Manufacturers should consider the implications of this new market structure on existing Medicaid rebate rules. More specifically, it is possible that APB rebates could result in setting new best prices, which could increase manufacturer liability for all Medicaid utilization subject to rebating (fee-for-service, Medicaid Managed Care and APB). While price concessions under the national rebate agreement or a CMS-authorized supplemental rebate agreement are exempt from best price,10 it is not entirely clear whether APB benchmark coverage can be approved by the Secretary outside of the State Plan process. APB rebates are not “supplemental rebates” as contemplated in §1927, and the reach of the best price exemption to these price concessions is unclear. If APB coverage must be the subject of a State Plan Amendment, then the risk of setting a new best price may fall away. On the other hand, if CMS chooses a simple approval process outside of a State Plan amendment, the risk remains. This may be either a sword or a shield for manufacturers, in the sense of either creating risk in negotiating new discounts or rebates that may have broader rebate impacts, or in using existing best price levels as the floor for any negotiations with ABP plans.

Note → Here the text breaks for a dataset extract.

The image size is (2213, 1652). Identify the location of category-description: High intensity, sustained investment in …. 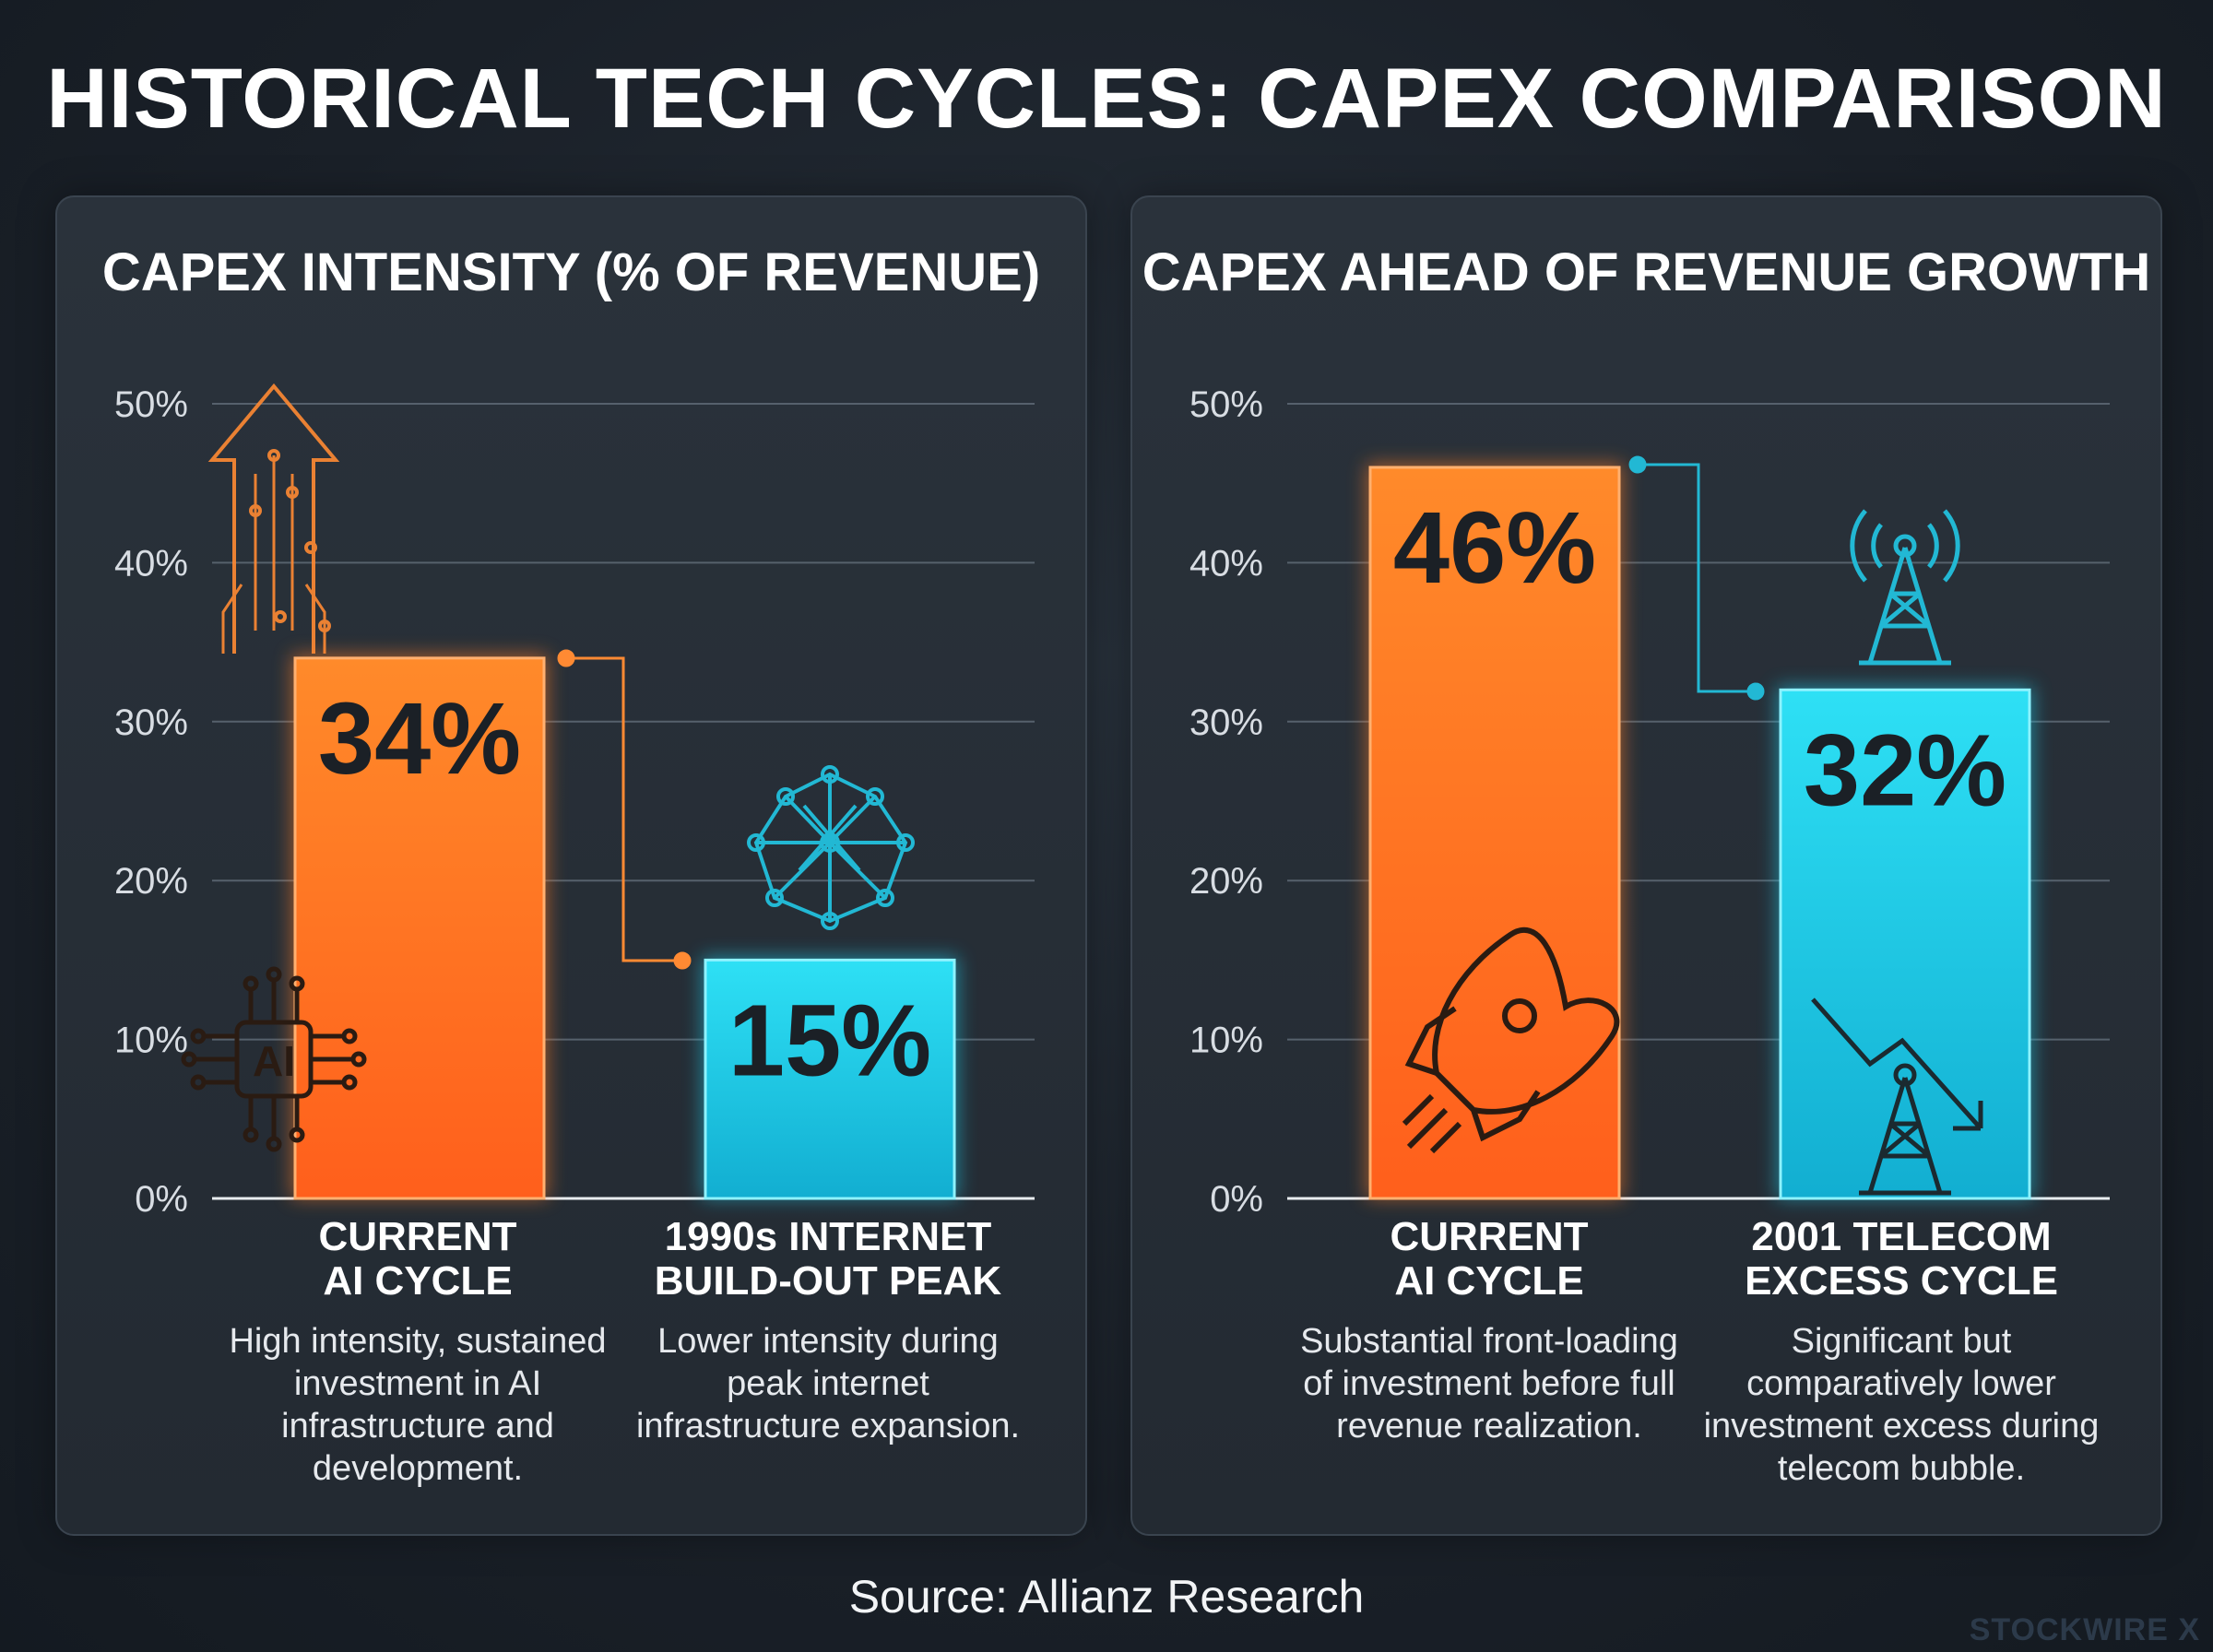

In 2010, PPACA’s Medicaid expansion held much promise for pharmaceutical manufacturers. In exchange for agreeing to increased Medicaid rebate liability (increased minimum rebate percentages, dramatic redefinition of AMP to increase rebates), manufacturers were anticipating millions more covered Medicaid lives who would, for the first time, be able to access prescription drugs. Unfortunately, as a result of the 2012 Supreme Court decision, and now this EHB Final Rule, that promise appears to be evaporating. Under the new regulations, the expansion population will only have access to those drugs covered under a restrictive state benchmark plan, at its worst requiring coverage of only one drug per therapeutic class. In requiring such limited coverage, the Final Rule invites states to adopt highly restrictive formularies and to force manufacturers to compete for coverage (and to pay national rebates as well). It remains to be seen whether states will recognize the value of patient access to choice within therapeutic classes, and offer broader formularies for the expansion population than the bare minimums required under the Final Rule. Even if states choose to do so, there may be an additional cost for manufacturers in the form of deeper discounts and rebates.

Manufacturers will need to vigorously monitor formulary developments in the states through the new Alternative Benefits Plans. Manufacturers will also need to consider how further price negotiations with the ABPs may impact “best price” calculations, and other pricing benchmarks. What is clear already, however, is that Medicaid expansion likely will not deliver what was promised in 2010.